**REQUEST:**
Arrange the data below as a two-column Markdown table headed Row and Line. Give each nonblank line its own numbered row and skip blank lines.

**INFORMATION GIVEN:**
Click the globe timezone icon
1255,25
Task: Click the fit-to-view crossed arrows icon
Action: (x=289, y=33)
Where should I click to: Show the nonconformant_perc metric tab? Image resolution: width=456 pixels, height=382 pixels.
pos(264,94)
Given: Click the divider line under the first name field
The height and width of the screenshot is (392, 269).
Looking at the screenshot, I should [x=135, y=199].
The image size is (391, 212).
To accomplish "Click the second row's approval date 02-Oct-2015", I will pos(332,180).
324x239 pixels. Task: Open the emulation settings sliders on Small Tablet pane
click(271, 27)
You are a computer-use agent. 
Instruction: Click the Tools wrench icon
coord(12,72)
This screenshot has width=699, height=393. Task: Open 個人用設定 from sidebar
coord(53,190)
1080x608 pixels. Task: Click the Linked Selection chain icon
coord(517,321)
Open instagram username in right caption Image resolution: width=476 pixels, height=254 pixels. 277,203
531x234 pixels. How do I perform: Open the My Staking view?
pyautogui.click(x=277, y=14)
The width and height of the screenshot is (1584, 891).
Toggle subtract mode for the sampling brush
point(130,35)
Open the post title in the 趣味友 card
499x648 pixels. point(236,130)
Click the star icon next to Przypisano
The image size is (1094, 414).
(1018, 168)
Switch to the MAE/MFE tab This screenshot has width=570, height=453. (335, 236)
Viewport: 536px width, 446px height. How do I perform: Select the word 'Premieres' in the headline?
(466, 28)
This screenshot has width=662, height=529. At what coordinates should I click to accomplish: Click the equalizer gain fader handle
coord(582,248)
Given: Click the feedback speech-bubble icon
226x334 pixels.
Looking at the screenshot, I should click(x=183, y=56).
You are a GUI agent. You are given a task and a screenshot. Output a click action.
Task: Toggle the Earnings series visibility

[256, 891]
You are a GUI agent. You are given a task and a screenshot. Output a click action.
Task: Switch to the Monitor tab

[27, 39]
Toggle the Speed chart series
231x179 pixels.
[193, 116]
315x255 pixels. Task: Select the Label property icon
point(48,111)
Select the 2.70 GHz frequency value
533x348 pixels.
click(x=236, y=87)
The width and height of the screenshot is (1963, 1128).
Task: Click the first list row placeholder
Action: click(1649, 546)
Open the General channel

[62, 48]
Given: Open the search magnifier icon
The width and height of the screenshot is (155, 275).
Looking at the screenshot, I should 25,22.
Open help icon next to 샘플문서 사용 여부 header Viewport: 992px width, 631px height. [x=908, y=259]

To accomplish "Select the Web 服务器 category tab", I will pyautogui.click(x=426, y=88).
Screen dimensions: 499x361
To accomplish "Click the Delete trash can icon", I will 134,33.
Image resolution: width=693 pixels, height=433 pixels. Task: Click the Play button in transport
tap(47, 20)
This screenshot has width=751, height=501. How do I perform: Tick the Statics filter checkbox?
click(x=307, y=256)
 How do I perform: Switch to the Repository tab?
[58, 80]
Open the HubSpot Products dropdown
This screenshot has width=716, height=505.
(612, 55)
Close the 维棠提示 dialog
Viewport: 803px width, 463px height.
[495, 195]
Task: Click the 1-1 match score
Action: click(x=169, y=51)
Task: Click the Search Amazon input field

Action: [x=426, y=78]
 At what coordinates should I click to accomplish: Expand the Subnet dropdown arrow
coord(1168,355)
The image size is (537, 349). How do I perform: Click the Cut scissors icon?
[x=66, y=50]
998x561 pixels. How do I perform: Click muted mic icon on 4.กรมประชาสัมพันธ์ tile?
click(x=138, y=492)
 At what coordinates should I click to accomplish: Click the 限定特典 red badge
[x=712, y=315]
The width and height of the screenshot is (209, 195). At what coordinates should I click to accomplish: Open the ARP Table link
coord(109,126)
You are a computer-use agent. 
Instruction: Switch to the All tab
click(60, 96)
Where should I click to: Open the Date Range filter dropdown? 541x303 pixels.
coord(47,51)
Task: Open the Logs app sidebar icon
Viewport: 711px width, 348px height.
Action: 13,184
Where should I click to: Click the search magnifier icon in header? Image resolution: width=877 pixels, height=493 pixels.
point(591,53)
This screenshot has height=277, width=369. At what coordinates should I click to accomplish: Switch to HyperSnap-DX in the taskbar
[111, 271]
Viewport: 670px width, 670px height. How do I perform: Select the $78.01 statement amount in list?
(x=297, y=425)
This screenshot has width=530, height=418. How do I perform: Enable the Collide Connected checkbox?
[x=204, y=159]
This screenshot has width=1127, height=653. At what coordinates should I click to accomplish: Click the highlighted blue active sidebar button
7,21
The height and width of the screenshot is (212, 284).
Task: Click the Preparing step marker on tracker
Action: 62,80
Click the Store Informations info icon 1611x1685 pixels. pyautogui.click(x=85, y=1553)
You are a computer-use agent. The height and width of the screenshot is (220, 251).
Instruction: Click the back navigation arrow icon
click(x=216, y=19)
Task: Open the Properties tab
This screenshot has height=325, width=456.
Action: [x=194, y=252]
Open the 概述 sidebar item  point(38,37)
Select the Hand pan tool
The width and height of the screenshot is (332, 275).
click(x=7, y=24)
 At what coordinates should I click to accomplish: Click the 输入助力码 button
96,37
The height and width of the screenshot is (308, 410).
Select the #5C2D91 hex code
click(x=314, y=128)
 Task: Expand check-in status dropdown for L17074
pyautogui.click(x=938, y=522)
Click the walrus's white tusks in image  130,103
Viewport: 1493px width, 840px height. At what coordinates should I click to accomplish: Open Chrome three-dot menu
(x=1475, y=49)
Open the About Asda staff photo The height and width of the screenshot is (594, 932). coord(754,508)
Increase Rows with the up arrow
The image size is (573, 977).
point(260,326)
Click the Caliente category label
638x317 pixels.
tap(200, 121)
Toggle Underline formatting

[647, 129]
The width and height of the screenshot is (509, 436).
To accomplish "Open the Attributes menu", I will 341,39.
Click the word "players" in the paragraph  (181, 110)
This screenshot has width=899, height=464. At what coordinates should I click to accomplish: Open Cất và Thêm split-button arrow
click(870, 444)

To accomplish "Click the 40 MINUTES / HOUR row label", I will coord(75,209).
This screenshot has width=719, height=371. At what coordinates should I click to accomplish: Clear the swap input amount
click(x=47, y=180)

**COMPLETED TASK:**
| Row | Line |
|---|---|
| 1 | Click the globe timezone icon |
| 2 | 1255,25 |
| 3 | Task: Click the fit-to-view crossed arrows icon |
| 4 | Action: (x=289, y=33) |
| 5 | Where should I click to: Show the nonconformant_perc metric tab? Image resolution: width=456 pixels, height=382 pixels. |
| 6 | pos(264,94) |
| 7 | Given: Click the divider line under the first name field |
| 8 | The height and width of the screenshot is (392, 269). |
| 9 | Looking at the screenshot, I should [x=135, y=199]. |
| 10 | The image size is (391, 212). |
| 11 | To accomplish "Click the second row's approval date 02-Oct-2015", I will pos(332,180). |
| 12 | 324x239 pixels. Task: Open the emulation settings sliders on Small Tablet pane |
| 13 | click(271, 27) |
| 14 | You are a computer-use agent.  |
| 15 | Instruction: Click the Tools wrench icon |
| 16 | coord(12,72) |
| 17 | This screenshot has width=699, height=393. Task: Open 個人用設定 from sidebar |
| 18 | coord(53,190) |
| 19 | 1080x608 pixels. Task: Click the Linked Selection chain icon |
| 20 | coord(517,321) |
| 21 | Open instagram username in right caption Image resolution: width=476 pixels, height=254 pixels. 277,203 |
| 22 | 531x234 pixels. How do I perform: Open the My Staking view? |
| 23 | pyautogui.click(x=277, y=14) |
| 24 | The width and height of the screenshot is (1584, 891). |
| 25 | Toggle subtract mode for the sampling brush |
| 26 | point(130,35) |
| 27 | Open the post title in the 趣味友 card |
| 28 | 499x648 pixels. point(236,130) |
| 29 | Click the star icon next to Przypisano |
| 30 | The image size is (1094, 414). |
| 31 | (1018, 168) |
| 32 | Switch to the MAE/MFE tab This screenshot has width=570, height=453. (335, 236) |
| 33 | Viewport: 536px width, 446px height. How do I perform: Select the word 'Premieres' in the headline? |
| 34 | (466, 28) |
| 35 | This screenshot has width=662, height=529. At what coordinates should I click to accomplish: Click the equalizer gain fader handle |
| 36 | coord(582,248) |
| 37 | Given: Click the feedback speech-bubble icon |
| 38 | 226x334 pixels. |
| 39 | Looking at the screenshot, I should click(x=183, y=56). |
| 40 | You are a GUI agent. You are given a task and a screenshot. Output a click action. |
| 41 | Task: Toggle the Earnings series visibility |
| 42 | [256, 891] |
| 43 | You are a GUI agent. You are given a task and a screenshot. Output a click action. |
| 44 | Task: Switch to the Monitor tab |
| 45 | [27, 39] |
| 46 | Toggle the Speed chart series |
| 47 | 231x179 pixels. |
| 48 | [193, 116] |
| 49 | 315x255 pixels. Task: Select the Label property icon |
| 50 | point(48,111) |
| 51 | Select the 2.70 GHz frequency value |
| 52 | 533x348 pixels. |
| 53 | click(x=236, y=87) |
| 54 | The width and height of the screenshot is (1963, 1128). |
| 55 | Task: Click the first list row placeholder |
| 56 | Action: click(1649, 546) |
| 57 | Open the General channel |
| 58 | [62, 48] |
| 59 | Given: Open the search magnifier icon |
| 60 | The width and height of the screenshot is (155, 275). |
| 61 | Looking at the screenshot, I should 25,22. |
| 62 | Open help icon next to 샘플문서 사용 여부 header Viewport: 992px width, 631px height. [x=908, y=259] |
| 63 | To accomplish "Select the Web 服务器 category tab", I will pyautogui.click(x=426, y=88). |
| 64 | Screen dimensions: 499x361 |
| 65 | To accomplish "Click the Delete trash can icon", I will 134,33. |
| 66 | Image resolution: width=693 pixels, height=433 pixels. Task: Click the Play button in transport |
| 67 | tap(47, 20) |
| 68 | This screenshot has width=751, height=501. How do I perform: Tick the Statics filter checkbox? |
| 69 | click(x=307, y=256) |
| 70 |  How do I perform: Switch to the Repository tab? |
| 71 | [58, 80] |
| 72 | Open the HubSpot Products dropdown |
| 73 | This screenshot has width=716, height=505. |
| 74 | (612, 55) |
| 75 | Close the 维棠提示 dialog |
| 76 | Viewport: 803px width, 463px height. |
| 77 | [495, 195] |
| 78 | Task: Click the 1-1 match score |
| 79 | Action: click(x=169, y=51) |
| 80 | Task: Click the Search Amazon input field |
| 81 | Action: [x=426, y=78] |
| 82 |  At what coordinates should I click to accomplish: Expand the Subnet dropdown arrow |
| 83 | coord(1168,355) |
| 84 | The image size is (537, 349). How do I perform: Click the Cut scissors icon? |
| 85 | [x=66, y=50] |
| 86 | 998x561 pixels. How do I perform: Click muted mic icon on 4.กรมประชาสัมพันธ์ tile? |
| 87 | click(x=138, y=492) |
| 88 |  At what coordinates should I click to accomplish: Click the 限定特典 red badge |
| 89 | [x=712, y=315] |
| 90 | The width and height of the screenshot is (209, 195). At what coordinates should I click to accomplish: Open the ARP Table link |
| 91 | coord(109,126) |
| 92 | You are a computer-use agent.  |
| 93 | Instruction: Switch to the All tab |
| 94 | click(60, 96) |
| 95 | Where should I click to: Open the Date Range filter dropdown? 541x303 pixels. |
| 96 | coord(47,51) |
| 97 | Task: Open the Logs app sidebar icon |
| 98 | Viewport: 711px width, 348px height. |
| 99 | Action: 13,184 |
| 100 | Where should I click to: Click the search magnifier icon in header? Image resolution: width=877 pixels, height=493 pixels. |
| 101 | point(591,53) |
| 102 | This screenshot has height=277, width=369. At what coordinates should I click to accomplish: Switch to HyperSnap-DX in the taskbar |
| 103 | [111, 271] |
| 104 | Viewport: 670px width, 670px height. How do I perform: Select the $78.01 statement amount in list? |
| 105 | (x=297, y=425) |
| 106 | This screenshot has width=530, height=418. How do I perform: Enable the Collide Connected checkbox? |
| 107 | [x=204, y=159] |
| 108 | This screenshot has width=1127, height=653. At what coordinates should I click to accomplish: Click the highlighted blue active sidebar button |
| 109 | 7,21 |
| 110 | The height and width of the screenshot is (212, 284). |
| 111 | Task: Click the Preparing step marker on tracker |
| 112 | Action: 62,80 |
| 113 | Click the Store Informations info icon 1611x1685 pixels. pyautogui.click(x=85, y=1553) |
| 114 | You are a computer-use agent. The height and width of the screenshot is (220, 251). |
| 115 | Instruction: Click the back navigation arrow icon |
| 116 | click(x=216, y=19) |
| 117 | Task: Open the Properties tab |
| 118 | This screenshot has height=325, width=456. |
| 119 | Action: [x=194, y=252] |
| 120 | Open the 概述 sidebar item  point(38,37) |
| 121 | Select the Hand pan tool |
| 122 | The width and height of the screenshot is (332, 275). |
| 123 | click(x=7, y=24) |
| 124 |  At what coordinates should I click to accomplish: Click the 输入助力码 button |
| 125 | 96,37 |
| 126 | The height and width of the screenshot is (308, 410). |
| 127 | Select the #5C2D91 hex code |
| 128 | click(x=314, y=128) |
| 129 |  Task: Expand check-in status dropdown for L17074 |
| 130 | pyautogui.click(x=938, y=522) |
| 131 | Click the walrus's white tusks in image  130,103 |
| 132 | Viewport: 1493px width, 840px height. At what coordinates should I click to accomplish: Open Chrome three-dot menu |
| 133 | (x=1475, y=49) |
| 134 | Open the About Asda staff photo The height and width of the screenshot is (594, 932). coord(754,508) |
| 135 | Increase Rows with the up arrow |
| 136 | The image size is (573, 977). |
| 137 | point(260,326) |
| 138 | Click the Caliente category label |
| 139 | 638x317 pixels. |
| 140 | tap(200, 121) |
| 141 | Toggle Underline formatting |
| 142 | [647, 129] |
| 143 | The width and height of the screenshot is (509, 436). |
| 144 | To accomplish "Open the Attributes menu", I will 341,39. |
| 145 | Click the word "players" in the paragraph  (181, 110) |
| 146 | This screenshot has width=899, height=464. At what coordinates should I click to accomplish: Open Cất và Thêm split-button arrow |
| 147 | click(870, 444) |
| 148 | To accomplish "Click the 40 MINUTES / HOUR row label", I will coord(75,209). |
| 149 | This screenshot has width=719, height=371. At what coordinates should I click to accomplish: Clear the swap input amount |
| 150 | click(x=47, y=180) |